→ **AIM OF THE EXERCISE**
Give the records as a JSON list of strings, one per line with blank lines omitted, starting at the line that has "is (640, 400)." and ending after the line that has "click(384, 136)".

>>>

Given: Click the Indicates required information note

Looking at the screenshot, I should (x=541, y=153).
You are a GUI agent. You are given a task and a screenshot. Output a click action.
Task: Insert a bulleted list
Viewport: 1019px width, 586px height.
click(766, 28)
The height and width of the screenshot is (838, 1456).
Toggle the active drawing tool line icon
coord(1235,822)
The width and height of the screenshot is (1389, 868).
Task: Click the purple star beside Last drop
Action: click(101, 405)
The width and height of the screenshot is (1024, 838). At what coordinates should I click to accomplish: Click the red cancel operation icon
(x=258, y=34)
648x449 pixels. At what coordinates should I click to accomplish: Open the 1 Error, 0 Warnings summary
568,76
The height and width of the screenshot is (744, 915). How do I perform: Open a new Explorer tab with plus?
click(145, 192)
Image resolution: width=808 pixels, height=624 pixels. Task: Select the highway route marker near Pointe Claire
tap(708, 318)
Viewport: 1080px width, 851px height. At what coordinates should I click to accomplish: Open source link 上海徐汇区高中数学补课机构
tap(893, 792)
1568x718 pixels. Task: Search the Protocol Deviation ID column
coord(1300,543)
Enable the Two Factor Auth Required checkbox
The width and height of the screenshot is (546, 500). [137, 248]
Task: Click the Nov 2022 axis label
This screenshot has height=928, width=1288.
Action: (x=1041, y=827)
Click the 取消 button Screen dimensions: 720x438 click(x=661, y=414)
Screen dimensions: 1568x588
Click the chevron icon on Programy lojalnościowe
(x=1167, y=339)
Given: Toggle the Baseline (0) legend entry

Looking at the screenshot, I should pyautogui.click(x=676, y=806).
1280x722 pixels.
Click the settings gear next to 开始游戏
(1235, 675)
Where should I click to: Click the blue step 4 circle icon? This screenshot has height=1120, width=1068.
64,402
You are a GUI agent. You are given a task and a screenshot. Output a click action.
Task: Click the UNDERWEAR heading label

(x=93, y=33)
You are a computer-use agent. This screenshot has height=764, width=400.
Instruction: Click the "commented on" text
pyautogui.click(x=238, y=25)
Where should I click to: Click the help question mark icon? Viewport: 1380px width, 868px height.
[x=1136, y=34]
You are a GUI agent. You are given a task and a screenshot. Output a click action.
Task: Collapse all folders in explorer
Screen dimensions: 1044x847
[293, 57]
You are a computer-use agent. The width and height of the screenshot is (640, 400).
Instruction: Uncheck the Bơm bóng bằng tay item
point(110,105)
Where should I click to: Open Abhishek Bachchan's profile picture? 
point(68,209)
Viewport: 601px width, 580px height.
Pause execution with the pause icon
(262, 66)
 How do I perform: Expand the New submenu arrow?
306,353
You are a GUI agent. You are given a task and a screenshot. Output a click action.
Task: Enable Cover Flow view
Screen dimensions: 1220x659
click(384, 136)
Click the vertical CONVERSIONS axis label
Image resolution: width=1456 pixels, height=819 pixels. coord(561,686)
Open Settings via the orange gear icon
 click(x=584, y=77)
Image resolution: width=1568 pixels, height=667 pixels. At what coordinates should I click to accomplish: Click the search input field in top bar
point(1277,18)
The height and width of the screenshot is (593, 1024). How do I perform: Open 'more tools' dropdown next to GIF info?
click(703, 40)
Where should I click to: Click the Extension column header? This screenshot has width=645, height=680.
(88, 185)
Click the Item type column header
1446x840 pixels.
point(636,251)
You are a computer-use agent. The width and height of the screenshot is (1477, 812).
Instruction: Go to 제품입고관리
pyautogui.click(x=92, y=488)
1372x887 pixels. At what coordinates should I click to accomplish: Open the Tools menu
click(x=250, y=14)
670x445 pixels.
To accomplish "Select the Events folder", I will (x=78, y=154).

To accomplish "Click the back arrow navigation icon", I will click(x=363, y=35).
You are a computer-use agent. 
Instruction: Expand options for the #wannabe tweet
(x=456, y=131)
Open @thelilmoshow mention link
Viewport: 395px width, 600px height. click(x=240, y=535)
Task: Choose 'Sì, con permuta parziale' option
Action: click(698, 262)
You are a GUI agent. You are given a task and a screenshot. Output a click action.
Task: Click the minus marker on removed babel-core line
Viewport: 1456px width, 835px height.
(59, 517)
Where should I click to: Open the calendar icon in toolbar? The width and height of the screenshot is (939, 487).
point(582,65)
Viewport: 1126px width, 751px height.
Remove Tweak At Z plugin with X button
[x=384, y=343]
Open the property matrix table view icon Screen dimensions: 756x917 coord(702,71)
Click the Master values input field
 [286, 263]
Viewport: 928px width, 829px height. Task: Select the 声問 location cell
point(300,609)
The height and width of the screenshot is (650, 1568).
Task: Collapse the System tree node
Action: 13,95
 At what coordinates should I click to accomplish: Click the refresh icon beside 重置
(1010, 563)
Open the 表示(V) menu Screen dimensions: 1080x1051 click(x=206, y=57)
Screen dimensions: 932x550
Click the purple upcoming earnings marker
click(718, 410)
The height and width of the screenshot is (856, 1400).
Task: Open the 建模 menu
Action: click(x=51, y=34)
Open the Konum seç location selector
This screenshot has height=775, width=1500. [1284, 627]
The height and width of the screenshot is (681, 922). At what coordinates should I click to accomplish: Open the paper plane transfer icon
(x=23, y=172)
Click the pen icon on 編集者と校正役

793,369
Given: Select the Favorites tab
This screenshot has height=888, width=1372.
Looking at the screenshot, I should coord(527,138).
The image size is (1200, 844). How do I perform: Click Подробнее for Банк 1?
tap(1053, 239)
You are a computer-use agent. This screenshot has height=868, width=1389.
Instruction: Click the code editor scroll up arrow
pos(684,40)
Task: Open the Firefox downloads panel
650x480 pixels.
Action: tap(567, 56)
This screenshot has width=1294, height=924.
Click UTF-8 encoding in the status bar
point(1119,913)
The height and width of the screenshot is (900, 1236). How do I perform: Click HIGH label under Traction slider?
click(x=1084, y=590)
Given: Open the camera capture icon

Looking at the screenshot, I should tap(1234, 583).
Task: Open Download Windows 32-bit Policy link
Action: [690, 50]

<<<

→ **EXERCISE ANSWER**
[
  "You are a computer-use agent. The width and height of the screenshot is (640, 400).",
  "Instruction: Uncheck the Bơm bóng bằng tay item",
  "point(110,105)",
  "Where should I click to: Open Abhishek Bachchan's profile picture? ",
  "point(68,209)",
  "Viewport: 601px width, 580px height.",
  "Pause execution with the pause icon",
  "(262, 66)",
  " How do I perform: Expand the New submenu arrow?",
  "306,353",
  "You are a GUI agent. You are given a task and a screenshot. Output a click action.",
  "Task: Enable Cover Flow view",
  "Screen dimensions: 1220x659",
  "click(384, 136)"
]